## [WHAT THE EXERCISE ASKS]
Return a word-for-word copy of the complete listing below.

## [DATA FOR THE TASK]
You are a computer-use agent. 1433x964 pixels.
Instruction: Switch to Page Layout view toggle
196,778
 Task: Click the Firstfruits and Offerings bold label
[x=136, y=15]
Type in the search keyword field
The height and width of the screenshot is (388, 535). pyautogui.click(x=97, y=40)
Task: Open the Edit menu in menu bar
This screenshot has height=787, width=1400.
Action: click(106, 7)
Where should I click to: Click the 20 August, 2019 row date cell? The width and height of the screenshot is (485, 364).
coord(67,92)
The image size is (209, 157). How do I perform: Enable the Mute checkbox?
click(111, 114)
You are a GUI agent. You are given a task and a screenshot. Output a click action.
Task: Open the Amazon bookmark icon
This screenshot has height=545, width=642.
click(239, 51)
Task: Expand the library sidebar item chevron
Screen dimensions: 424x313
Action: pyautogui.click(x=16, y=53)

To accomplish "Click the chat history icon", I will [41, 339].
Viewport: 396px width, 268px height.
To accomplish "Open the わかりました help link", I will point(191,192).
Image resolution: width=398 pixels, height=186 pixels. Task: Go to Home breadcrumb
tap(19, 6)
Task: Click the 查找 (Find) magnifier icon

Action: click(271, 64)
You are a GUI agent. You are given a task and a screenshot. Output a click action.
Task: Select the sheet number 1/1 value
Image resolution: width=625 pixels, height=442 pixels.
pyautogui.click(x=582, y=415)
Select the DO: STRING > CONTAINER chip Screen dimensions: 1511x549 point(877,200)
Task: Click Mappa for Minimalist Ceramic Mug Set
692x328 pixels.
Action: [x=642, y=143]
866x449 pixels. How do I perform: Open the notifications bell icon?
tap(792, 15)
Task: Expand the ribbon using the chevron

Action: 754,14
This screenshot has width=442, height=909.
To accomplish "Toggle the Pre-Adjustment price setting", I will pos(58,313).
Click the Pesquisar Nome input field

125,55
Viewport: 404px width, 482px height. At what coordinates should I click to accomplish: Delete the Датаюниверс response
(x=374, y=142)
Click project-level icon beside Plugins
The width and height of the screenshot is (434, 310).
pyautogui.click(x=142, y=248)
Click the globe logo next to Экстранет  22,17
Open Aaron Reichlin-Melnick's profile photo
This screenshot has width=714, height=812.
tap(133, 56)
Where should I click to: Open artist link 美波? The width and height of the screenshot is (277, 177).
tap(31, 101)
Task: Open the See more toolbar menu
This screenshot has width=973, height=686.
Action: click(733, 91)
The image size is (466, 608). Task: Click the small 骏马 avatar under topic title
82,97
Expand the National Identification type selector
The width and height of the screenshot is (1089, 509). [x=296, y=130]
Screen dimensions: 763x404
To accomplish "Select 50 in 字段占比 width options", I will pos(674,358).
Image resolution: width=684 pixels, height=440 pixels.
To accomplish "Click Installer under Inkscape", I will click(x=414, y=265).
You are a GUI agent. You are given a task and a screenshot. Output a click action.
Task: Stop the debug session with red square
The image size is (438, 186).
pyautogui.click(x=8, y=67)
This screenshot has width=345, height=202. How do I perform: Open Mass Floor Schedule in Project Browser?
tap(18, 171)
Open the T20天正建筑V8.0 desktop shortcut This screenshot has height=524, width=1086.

## [OUTPUT FOR THIS TASK]
You are a computer-use agent. 1433x964 pixels.
Instruction: Switch to Page Layout view toggle
196,778
 Task: Click the Firstfruits and Offerings bold label
[x=136, y=15]
Type in the search keyword field
The height and width of the screenshot is (388, 535). pyautogui.click(x=97, y=40)
Task: Open the Edit menu in menu bar
This screenshot has height=787, width=1400.
Action: click(106, 7)
Where should I click to: Click the 20 August, 2019 row date cell? The width and height of the screenshot is (485, 364).
coord(67,92)
The image size is (209, 157). How do I perform: Enable the Mute checkbox?
click(111, 114)
You are a GUI agent. You are given a task and a screenshot. Output a click action.
Task: Open the Amazon bookmark icon
This screenshot has height=545, width=642.
click(239, 51)
Task: Expand the library sidebar item chevron
Screen dimensions: 424x313
Action: pyautogui.click(x=16, y=53)

To accomplish "Click the chat history icon", I will [41, 339].
Viewport: 396px width, 268px height.
To accomplish "Open the わかりました help link", I will point(191,192).
Image resolution: width=398 pixels, height=186 pixels. Task: Go to Home breadcrumb
tap(19, 6)
Task: Click the 查找 (Find) magnifier icon

Action: click(271, 64)
You are a GUI agent. You are given a task and a screenshot. Output a click action.
Task: Select the sheet number 1/1 value
Image resolution: width=625 pixels, height=442 pixels.
pyautogui.click(x=582, y=415)
Select the DO: STRING > CONTAINER chip Screen dimensions: 1511x549 point(877,200)
Task: Click Mappa for Minimalist Ceramic Mug Set
692x328 pixels.
Action: [x=642, y=143]
866x449 pixels. How do I perform: Open the notifications bell icon?
tap(792, 15)
Task: Expand the ribbon using the chevron

Action: 754,14
This screenshot has width=442, height=909.
To accomplish "Toggle the Pre-Adjustment price setting", I will pos(58,313).
Click the Pesquisar Nome input field

125,55
Viewport: 404px width, 482px height. At what coordinates should I click to accomplish: Delete the Датаюниверс response
(x=374, y=142)
Click project-level icon beside Plugins
The width and height of the screenshot is (434, 310).
pyautogui.click(x=142, y=248)
Click the globe logo next to Экстранет  22,17
Open Aaron Reichlin-Melnick's profile photo
This screenshot has width=714, height=812.
tap(133, 56)
Where should I click to: Open artist link 美波? The width and height of the screenshot is (277, 177).
tap(31, 101)
Task: Open the See more toolbar menu
This screenshot has width=973, height=686.
Action: click(733, 91)
The image size is (466, 608). Task: Click the small 骏马 avatar under topic title
82,97
Expand the National Identification type selector
The width and height of the screenshot is (1089, 509). [x=296, y=130]
Screen dimensions: 763x404
To accomplish "Select 50 in 字段占比 width options", I will pos(674,358).
Image resolution: width=684 pixels, height=440 pixels.
To accomplish "Click Installer under Inkscape", I will click(x=414, y=265).
You are a GUI agent. You are given a task and a screenshot. Output a click action.
Task: Stop the debug session with red square
The image size is (438, 186).
pyautogui.click(x=8, y=67)
This screenshot has width=345, height=202. How do I perform: Open Mass Floor Schedule in Project Browser?
tap(18, 171)
Open the T20天正建筑V8.0 desktop shortcut This screenshot has height=524, width=1086.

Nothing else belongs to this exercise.